Contact: Noah Greenwald, (503) 484-7495

Mussels From Midwest, Southeast Protected Under Endangered Species Act

Protection for Neosho Mucket and Rabbitsfoot Means Cleaner Water for People

LITTLE ROCK, Ark.— The U.S. Fish and Wildlife Service finalized Endangered Species Act protection today for two freshwater mussels, following a 2011 agreement with the Center for Biological Diversity to speed protection decisions for 757 imperiled species nationwide. The Neosho mucket mussel, which occurs in Arkansas, Kansas, Missouri and Oklahoma, was listed as endangered, while the rabbitsfoot mussel, which occurs in Alabama, Arkansas, Illinois, Indiana, Kansas, Kentucky, Missouri, Mississippi, Oklahoma, Ohio, Pennsylvania and Tennessee, was listed as threatened. 

Neosho mucket
Neosho mucket mussel photo by Edwin J. Miller, Kansas Department of Wildlife and Parks. Photos are available for media use.

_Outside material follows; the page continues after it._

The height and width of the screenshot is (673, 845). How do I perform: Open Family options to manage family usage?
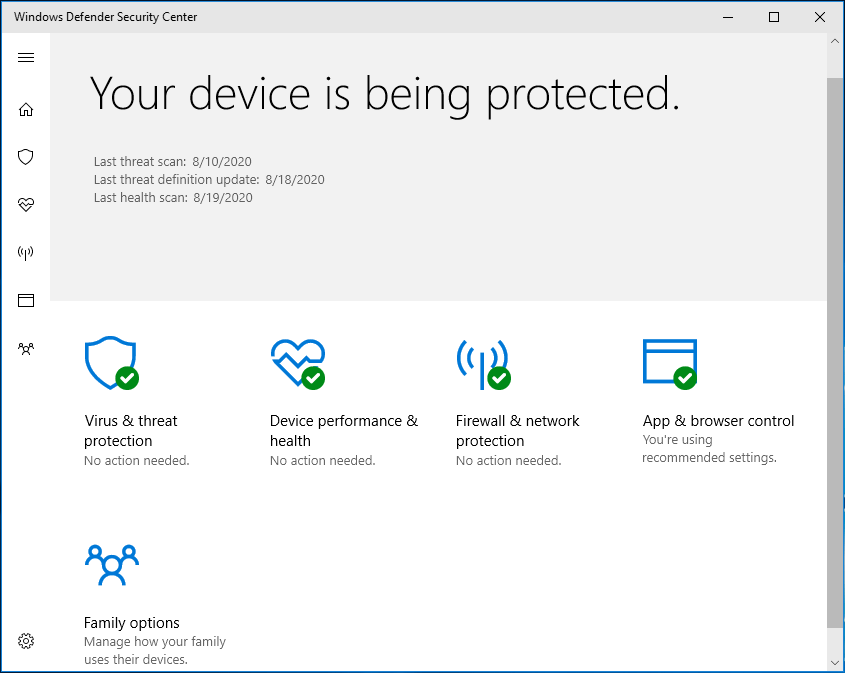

“What a relief that these two unique mussels and the rivers they need to survive are finally getting protection,” said Noah Greenwald, endangered species director at the Center. “Saving these two mussels will mean cleaning up rivers that we all need for drinking, fishing and swimming.”

The Neosho mucket and rabbitsfoot mussels live on the bottom of streams and rivers and have suffered drastic declines because of water pollution and dams. Mussels reproduce by making a lure that looks like a young fish; when larger fish try to prey on the lure, the mussels release their fertilized eggs onto the fish’s gills. In dirty water the fish cannot see the mussel’s lure, so the mussel can’t reproduce.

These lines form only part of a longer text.